WORK TO COMPLETE: Only the lines from the one that includes "Instruction: Open the" through the last line below belong in the reply, copied exactly and without pictures.

TASK INPUTS:
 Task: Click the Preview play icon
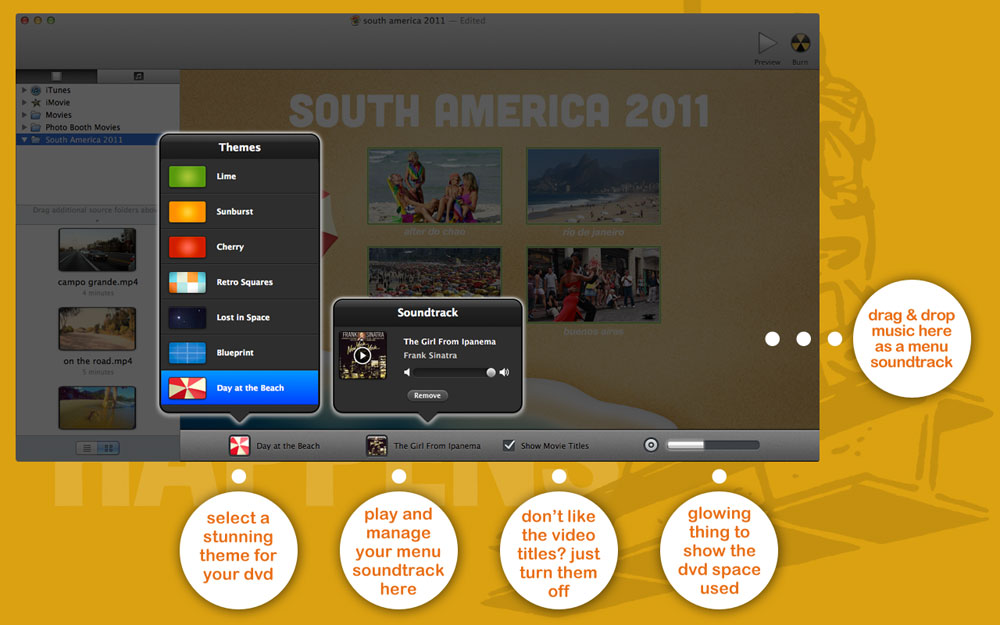[767, 43]
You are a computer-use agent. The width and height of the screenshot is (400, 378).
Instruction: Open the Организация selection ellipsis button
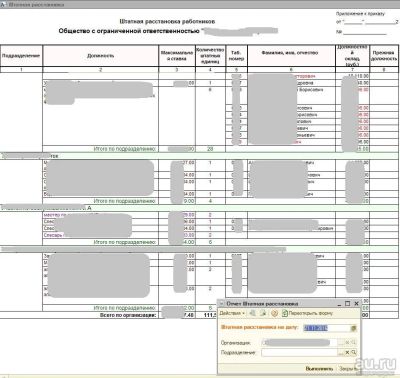341,342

ANSWER SPACE:
Instruction: Open the Организация selection ellipsis button
341,342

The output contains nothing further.